La FNOVI (Federazione Nazionale degli Ordini dei Veterinari Italiani) ha definito le linee guida per potersi definire medico veterinario comportamentalista, per tutelare i clienti in merito alla preparazione dei medici veterinari che si definiscono tali (oh, oh! Che ci sia qualche “sedicente”? NdR). Requisiti indispensabili per la pubblicità dell’informazione sanitaria relativa all’esercizio professionale nell’ambito della medicina comportamentale: – Scuole di Specializzazione Universitarie (inesistenti in Italia, NdR); Master Universitari (inesistenti in Italia, NdR); certificazione attestante la partecipazione e la frequenza ad un corso di formazione teorico-pratico presso una scuola, con superamento di un esame finale.
Okay: ma quale scuola? La FNOVI ce lo spiega subito:

La scuola deve garantire i seguenti requisiti: – i docenti titolari/ordinari della formazione devono essere medici veterinari che abbiano nella materia di insegnamento gli stessi requisiti minimi richiesti per l’informazione pubblicitaria; salvo casi particolari di apporti di ulteriori competenze in riferimento alla didattica non prettamente clinica; – la scuola deve avere un minimo di tre docenti titolari e, comunque, la componente medico-veterinaria deve essere almeno di 2/3 del corpo docente; – monte ore 450 di cui almeno 100 di pratica clinica.
DOMANDA: esiste una siffatta scuola in questo Paese?
Nella replica dell’ANMVI si legge che “da 16 anni, la nostra Società scientifica attiva corsi di aggiornamento, con relatori italiani e stranieri sull’argomento, tenuti in Italia; da più di 25 anni esiste una disciplina della medicina veterinaria che si occupa di medicina comportamentale in Europa e nel resto del mondo occidentale.
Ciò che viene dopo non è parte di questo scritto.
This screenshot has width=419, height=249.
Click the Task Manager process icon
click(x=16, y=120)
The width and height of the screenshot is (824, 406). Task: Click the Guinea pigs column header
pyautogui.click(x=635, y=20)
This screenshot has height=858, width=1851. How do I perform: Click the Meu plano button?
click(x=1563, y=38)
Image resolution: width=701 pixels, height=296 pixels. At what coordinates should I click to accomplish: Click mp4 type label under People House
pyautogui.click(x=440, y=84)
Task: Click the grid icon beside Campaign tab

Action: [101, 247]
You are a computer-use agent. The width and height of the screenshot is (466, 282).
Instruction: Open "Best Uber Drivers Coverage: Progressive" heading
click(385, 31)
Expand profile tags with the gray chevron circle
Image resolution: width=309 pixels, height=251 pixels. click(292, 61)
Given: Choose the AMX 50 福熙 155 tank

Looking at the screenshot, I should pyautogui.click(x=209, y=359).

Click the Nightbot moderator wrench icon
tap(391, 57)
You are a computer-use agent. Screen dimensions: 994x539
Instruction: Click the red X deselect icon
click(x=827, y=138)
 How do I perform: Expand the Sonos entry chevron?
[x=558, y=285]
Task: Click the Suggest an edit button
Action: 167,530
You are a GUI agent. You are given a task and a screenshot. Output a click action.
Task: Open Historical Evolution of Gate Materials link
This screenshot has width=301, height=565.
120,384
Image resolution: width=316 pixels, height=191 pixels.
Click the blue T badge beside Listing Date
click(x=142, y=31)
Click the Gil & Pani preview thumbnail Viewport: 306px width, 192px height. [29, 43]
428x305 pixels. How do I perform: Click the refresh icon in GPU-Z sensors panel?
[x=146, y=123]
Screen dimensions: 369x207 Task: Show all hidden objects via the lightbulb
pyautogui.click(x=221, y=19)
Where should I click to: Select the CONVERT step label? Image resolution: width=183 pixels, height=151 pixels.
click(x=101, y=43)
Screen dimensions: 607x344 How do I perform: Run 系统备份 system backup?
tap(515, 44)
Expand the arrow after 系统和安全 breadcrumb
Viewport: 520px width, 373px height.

Senza contare l’enorme mole di bibliografia di riferimento”.
Dunque, sembrerebbe di capire che in Italia ci sono dei “corsi”, ma non una vera e propria scuola con i requisiti richiesti dalla FNOVI.
Che in Europa esistano altre possibilità è un dato di fatto, ma allora bisognerebbe specificare che il veterinario comportamentalista è colui che si è specializzato all’estero… cosa che peraltro non mi sembra molto frequente tra i comportamentalisti nostrani.
Che esista una corposa bibliografia in materia è un altro dato di fatto… ma, se mi è permesso, mi pare un po’ poco.
- Sei un veterinario comportamentalista? Bravo! Come lo sei diventato?
- Ah, ho letto un sacco di libri!
Dai, su… siamo seri.

Faccio notare che l’ANMVI, sempre nella sua replica a Bonanno, sostiene anche che “esistono, post lauream, una scuola di specializzazione e master di 1 o 2 livello che trattano di medicina comportamentale”.
Attenzione: “che trattano“!
Perché la scuola di specializzazione IN medicina comportamentale, sempre per quanto ci è dato di sapere, NON esiste affatto.
Esistono, invece, alcuni Master di secondo livello.
Ovvio che se uno segue, per esempio, la scuola di specializzazione in Patologia e clinica degli animali da affezione (questa esiste: ai miei tempi si chiamava “specializzazione in piccoli animali”, ma è sempre lei), qualche lezione sui problemi comportamentali, o etopatie che dir si voglia, la incontrerà di sicuro: mi auguro solo che non somigli all’esame di Etologia che ho sostenuto io, nel quale di cani non si parlava neanche di striscio, mentre ci si faceva una grandiosa cultura sulle abitudini sessuali delle farfalle.
Per fortuna mi dicono che in tempi più recenti (io ho fatto cinque anni di veterinaria – pur senza finire – e sono stati cinque anni di vacche e cavalli, con vaghissime apparizioni di cani qua e là: ma erano quarant’anni fa…) la facoltà si sia avvicinata un po’ di più al mondo dei piccoli animali: quindi è probabile che si tratti di comportamento canino.
Però mi sembra che l’ANMVI abbia giocato un po’ con i termini.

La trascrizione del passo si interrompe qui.